Goals matter and the best way to achieve them is with consistency and commitment. It’s all about keeping a daily focus on the things that really matter. For example, you might have set a personal goal to spend more time with your family and less time in the office. If that’s the goal, we might achieve it by leaving the office by no later than 5 PM, “unplugging” when we arrive home, and dedicating more of your time on weekends and holidays to family activities. The bottom line—we are most effective at achieving our goals when we can focus on each of the tasks and actions that will help us get there. Again, it’s a daily focus.

So how do we keep focused when so much distraction comes at us every day? How do we filter through the noise and get the things done that really matter? Below are some tools that I use in both my professional and personal life to effectively achieve my goals:

Task List. I strongly believe that to be an effective leader, you need to have a consistent, reliable system through which you can manage your tasks. I used to use the task list included with Microsoft Outlook. The problem with using Outlook is that my task list quickly became unmanageable. That’s when I first began researching best practices for staying organized and ultimately switched to an app called ToodleDo. Instead of simply managing a running list of tasks, ToodleDo lets me prioritize and manage my task list in a way that makes me far more effective. To learn more about ToodleDo, click here.

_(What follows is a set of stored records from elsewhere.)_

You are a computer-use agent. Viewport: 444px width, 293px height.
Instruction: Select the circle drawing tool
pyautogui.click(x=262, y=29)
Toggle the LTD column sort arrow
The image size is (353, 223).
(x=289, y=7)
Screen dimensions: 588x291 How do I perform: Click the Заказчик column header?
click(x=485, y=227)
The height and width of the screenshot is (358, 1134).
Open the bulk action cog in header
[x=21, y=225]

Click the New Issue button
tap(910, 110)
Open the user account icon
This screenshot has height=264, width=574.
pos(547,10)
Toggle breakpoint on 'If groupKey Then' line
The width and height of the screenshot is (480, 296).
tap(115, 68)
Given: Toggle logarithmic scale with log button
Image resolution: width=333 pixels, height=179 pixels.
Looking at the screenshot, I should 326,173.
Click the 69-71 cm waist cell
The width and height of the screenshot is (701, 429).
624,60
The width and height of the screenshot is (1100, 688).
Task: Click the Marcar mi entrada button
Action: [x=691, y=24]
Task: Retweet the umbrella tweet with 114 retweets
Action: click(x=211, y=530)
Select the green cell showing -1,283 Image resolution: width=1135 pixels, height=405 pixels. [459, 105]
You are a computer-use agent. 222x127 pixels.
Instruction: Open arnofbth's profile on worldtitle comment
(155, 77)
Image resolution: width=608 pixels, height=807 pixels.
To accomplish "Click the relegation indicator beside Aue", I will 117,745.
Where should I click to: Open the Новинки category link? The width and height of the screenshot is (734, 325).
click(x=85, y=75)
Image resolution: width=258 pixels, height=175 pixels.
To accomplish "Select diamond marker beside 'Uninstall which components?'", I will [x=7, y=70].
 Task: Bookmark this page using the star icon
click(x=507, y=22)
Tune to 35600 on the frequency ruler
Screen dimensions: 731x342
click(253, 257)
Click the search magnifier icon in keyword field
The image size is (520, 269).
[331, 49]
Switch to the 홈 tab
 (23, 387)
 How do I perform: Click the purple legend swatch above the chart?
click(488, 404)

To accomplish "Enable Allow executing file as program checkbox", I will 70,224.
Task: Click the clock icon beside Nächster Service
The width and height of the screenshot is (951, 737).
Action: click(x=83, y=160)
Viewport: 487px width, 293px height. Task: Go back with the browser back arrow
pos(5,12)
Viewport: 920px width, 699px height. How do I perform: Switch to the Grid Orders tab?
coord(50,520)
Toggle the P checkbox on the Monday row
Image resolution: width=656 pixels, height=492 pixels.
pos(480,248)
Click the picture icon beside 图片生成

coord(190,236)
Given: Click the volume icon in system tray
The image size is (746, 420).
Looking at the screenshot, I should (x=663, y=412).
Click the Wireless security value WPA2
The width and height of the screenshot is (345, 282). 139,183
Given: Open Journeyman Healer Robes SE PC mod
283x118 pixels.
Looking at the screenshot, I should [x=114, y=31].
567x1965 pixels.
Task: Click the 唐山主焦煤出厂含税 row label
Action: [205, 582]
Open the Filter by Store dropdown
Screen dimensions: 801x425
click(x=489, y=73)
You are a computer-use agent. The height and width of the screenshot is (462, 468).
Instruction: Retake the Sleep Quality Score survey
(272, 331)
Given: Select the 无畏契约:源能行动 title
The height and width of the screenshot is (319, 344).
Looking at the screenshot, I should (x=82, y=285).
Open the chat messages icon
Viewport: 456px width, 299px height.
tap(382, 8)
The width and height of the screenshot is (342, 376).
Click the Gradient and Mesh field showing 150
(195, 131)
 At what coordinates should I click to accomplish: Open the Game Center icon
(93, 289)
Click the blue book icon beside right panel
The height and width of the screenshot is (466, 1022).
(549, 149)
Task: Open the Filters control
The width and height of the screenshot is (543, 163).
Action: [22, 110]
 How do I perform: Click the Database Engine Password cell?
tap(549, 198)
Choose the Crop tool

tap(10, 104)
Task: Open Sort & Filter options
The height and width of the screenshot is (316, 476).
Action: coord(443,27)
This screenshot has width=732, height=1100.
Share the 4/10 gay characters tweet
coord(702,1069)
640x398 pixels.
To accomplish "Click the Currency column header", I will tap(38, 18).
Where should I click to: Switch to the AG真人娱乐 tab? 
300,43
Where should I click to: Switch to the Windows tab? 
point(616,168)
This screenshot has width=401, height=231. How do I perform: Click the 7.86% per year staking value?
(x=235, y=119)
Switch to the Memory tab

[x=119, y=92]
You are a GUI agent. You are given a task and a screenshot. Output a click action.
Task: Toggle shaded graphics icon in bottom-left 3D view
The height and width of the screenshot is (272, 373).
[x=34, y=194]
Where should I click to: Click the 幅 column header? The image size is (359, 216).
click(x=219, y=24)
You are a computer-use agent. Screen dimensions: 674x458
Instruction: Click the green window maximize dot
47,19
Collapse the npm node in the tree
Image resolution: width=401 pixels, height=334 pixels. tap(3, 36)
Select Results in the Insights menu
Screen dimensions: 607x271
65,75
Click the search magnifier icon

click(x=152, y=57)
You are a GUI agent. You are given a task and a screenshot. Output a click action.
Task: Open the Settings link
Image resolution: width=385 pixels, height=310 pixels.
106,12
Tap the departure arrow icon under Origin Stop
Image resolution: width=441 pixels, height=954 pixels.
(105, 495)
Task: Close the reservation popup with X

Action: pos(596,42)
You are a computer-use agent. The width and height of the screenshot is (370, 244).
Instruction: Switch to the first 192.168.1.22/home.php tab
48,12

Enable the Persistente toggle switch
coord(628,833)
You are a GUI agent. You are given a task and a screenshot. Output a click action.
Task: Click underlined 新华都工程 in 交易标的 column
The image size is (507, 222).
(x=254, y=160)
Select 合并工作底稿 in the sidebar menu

Goal Charts. I am a huge fan of large dry erase boards—the bigger the better—because they help me to visually plan my projects and to keep a clear focus on them throughout the day. I write everything from project task lists, timelines, and project goals on my board. It helps to have the information right there in black-and-white and at-a-glance whenever I need it.

Mind Mapping. A couple of years ago, a brilliant friend of mine introduced me to Mindmup (not a typo, that’s really how it’s spelled)—a free plug-in app that works in the Google Chrome browser and helps me to brainstorm on a project and then to categorize and organize my thoughts into more meaningful clusters and lists. Click here for more information on Mindmup and how it works.

Digital Calendar. Most leaders use a modern, digital calendar that is synchronized between their desktop and their mobile device. I use my calendar for more than simply logging appointments. I use it for time management. I block out periods of time throughout my day for different types of work I will be doing. For example, I blocked out two hours this morning to finish writing this blog. For more about effective time management techniques, check out David Allen’s book Getting Things Done  by clicking here.

Video Conferencing. Depending on your role, meeting software can also play an important part in reaching your goals. I use video conferencing software, Skype for Business (formerly LYNC) To schedule conference calls, present visuals, and to simply have a face-to-face conversation. While Skype for business is included with my office 365 subscription, I pay an extra four dollars a month for a dedicated dial-in number. Skype for Business is a great example of how we can use technology to bridge distance and get things done.

 

"Organizing is what you do before you do something, so that when you do it, it is not all mixed up."